* WORK INSTRUCTIONS
Please return the lines below verbatim, beginning at the one that has "[button] (146, 776)" and stopping after the one that has "Więcej na ten temat... (79, 2513)", and add no other lines.

* Saved entries

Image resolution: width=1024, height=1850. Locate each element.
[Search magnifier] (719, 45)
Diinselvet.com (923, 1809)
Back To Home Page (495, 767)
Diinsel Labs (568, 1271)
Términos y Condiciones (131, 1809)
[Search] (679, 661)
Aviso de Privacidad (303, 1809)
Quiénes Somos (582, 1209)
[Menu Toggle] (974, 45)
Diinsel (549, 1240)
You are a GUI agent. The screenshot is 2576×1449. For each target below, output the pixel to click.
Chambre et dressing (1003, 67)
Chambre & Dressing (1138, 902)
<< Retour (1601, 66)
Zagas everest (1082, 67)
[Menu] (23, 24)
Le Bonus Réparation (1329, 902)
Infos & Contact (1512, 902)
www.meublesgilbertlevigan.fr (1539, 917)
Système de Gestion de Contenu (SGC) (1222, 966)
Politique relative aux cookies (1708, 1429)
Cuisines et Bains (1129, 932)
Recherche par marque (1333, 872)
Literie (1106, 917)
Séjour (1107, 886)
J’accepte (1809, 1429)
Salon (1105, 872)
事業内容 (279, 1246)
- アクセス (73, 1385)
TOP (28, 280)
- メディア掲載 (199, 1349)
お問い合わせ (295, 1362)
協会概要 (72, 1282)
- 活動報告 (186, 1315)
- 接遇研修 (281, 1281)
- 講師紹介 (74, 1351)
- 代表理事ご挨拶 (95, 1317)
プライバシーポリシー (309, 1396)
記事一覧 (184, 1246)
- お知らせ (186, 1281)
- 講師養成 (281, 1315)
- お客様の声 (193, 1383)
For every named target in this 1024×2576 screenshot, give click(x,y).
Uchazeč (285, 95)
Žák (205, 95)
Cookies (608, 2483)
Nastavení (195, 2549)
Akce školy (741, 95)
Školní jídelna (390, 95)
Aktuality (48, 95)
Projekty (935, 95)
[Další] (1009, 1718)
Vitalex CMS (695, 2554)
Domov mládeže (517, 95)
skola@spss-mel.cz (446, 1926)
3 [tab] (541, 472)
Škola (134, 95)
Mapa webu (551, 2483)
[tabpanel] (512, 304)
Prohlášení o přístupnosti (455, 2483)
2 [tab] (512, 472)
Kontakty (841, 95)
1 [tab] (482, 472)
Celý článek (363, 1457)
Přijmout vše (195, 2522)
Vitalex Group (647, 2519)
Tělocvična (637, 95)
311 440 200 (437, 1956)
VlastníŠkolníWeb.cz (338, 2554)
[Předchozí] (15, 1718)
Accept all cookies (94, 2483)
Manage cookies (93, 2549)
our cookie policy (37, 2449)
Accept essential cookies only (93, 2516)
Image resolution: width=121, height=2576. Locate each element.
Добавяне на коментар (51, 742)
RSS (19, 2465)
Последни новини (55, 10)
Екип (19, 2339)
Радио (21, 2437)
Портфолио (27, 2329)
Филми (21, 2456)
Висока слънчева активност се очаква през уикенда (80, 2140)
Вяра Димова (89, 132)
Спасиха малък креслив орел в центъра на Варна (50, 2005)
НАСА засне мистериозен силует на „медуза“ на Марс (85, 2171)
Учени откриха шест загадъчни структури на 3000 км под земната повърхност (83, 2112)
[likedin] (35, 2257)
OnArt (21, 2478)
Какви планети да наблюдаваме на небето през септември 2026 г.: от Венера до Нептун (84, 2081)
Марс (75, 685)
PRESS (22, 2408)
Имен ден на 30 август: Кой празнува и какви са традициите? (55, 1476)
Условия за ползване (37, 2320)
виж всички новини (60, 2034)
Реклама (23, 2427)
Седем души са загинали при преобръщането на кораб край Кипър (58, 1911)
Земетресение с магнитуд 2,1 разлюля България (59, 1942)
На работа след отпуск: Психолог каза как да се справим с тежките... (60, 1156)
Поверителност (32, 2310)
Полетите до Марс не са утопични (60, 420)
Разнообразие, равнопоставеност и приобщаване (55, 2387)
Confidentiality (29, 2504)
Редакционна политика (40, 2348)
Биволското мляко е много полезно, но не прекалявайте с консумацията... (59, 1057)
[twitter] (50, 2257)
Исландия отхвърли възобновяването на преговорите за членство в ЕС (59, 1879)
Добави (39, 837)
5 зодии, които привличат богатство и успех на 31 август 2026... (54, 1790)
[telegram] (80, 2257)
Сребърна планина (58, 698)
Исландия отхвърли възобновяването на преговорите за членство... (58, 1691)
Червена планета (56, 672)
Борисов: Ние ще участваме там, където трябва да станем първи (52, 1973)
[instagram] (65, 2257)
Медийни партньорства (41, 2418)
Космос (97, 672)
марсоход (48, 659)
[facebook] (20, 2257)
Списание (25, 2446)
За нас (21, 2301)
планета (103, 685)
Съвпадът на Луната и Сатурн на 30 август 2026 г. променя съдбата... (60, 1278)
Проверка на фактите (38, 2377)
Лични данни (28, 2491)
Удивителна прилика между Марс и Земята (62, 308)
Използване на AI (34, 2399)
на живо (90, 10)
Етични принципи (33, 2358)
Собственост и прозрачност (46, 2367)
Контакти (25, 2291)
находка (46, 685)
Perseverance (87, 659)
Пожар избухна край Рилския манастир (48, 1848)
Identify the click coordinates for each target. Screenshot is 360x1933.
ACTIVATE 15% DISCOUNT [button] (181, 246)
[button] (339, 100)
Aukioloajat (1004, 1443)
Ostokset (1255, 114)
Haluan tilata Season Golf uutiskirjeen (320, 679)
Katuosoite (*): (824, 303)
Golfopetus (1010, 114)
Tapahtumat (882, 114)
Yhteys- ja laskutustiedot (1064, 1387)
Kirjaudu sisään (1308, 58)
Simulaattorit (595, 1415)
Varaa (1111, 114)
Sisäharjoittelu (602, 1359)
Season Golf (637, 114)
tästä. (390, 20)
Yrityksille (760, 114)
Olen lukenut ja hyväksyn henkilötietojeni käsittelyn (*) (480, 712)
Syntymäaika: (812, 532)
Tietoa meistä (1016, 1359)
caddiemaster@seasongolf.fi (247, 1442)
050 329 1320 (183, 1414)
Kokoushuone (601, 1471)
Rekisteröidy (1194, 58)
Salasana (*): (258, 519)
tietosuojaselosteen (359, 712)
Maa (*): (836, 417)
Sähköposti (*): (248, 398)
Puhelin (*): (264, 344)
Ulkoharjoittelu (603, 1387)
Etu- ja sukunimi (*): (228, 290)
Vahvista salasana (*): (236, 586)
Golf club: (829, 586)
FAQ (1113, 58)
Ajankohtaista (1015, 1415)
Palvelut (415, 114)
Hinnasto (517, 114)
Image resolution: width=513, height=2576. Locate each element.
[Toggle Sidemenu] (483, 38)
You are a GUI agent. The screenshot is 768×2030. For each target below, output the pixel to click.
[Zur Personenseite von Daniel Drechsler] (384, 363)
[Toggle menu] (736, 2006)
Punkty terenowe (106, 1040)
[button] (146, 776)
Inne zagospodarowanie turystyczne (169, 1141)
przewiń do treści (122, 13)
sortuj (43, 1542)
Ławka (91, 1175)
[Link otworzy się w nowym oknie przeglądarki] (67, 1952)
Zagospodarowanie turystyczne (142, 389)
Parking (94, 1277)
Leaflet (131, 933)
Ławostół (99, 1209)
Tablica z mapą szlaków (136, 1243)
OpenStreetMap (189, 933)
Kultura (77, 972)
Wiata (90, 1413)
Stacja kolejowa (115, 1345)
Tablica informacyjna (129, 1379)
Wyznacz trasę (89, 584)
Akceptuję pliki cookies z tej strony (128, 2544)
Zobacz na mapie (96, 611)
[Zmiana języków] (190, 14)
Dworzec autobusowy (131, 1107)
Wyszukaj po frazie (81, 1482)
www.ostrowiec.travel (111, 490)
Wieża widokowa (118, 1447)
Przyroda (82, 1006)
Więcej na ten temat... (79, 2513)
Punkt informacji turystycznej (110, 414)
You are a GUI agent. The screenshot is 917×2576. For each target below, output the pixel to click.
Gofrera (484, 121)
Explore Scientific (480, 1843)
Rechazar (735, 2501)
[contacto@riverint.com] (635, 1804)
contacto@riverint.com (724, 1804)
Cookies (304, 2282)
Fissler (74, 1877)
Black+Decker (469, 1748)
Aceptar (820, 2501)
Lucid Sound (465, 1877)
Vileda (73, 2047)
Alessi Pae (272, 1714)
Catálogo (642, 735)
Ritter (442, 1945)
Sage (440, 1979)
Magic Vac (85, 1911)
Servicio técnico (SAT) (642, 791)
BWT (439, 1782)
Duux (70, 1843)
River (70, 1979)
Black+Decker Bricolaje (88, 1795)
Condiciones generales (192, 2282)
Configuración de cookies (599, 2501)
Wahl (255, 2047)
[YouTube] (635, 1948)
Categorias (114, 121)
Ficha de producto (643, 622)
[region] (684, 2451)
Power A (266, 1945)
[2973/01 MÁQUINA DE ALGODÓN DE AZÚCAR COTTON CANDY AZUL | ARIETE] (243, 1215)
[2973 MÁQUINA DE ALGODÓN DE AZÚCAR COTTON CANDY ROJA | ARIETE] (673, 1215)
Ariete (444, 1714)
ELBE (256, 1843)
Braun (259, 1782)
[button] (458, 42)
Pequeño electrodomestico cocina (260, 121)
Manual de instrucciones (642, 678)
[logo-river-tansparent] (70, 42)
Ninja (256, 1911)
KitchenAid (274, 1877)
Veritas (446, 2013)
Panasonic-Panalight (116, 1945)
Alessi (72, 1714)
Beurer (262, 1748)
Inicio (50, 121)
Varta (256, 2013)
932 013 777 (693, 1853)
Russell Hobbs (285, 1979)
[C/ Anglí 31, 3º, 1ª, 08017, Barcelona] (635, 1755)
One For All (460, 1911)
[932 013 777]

* RESPONSE TO THE EXERCISE
[button] (146, 776)
Inne zagospodarowanie turystyczne (169, 1141)
przewiń do treści (122, 13)
sortuj (43, 1542)
Ławka (91, 1175)
[Link otworzy się w nowym oknie przeglądarki] (67, 1952)
Zagospodarowanie turystyczne (142, 389)
Parking (94, 1277)
Leaflet (131, 933)
Ławostół (99, 1209)
Tablica z mapą szlaków (136, 1243)
OpenStreetMap (189, 933)
Kultura (77, 972)
Wiata (90, 1413)
Stacja kolejowa (115, 1345)
Tablica informacyjna (129, 1379)
Wyznacz trasę (89, 584)
Akceptuję pliki cookies z tej strony (128, 2544)
Zobacz na mapie (96, 611)
[Zmiana języków] (190, 14)
Dworzec autobusowy (131, 1107)
Wyszukaj po frazie (81, 1482)
www.ostrowiec.travel (111, 490)
Wieża widokowa (118, 1447)
Przyroda (82, 1006)
Więcej na ten temat... (79, 2513)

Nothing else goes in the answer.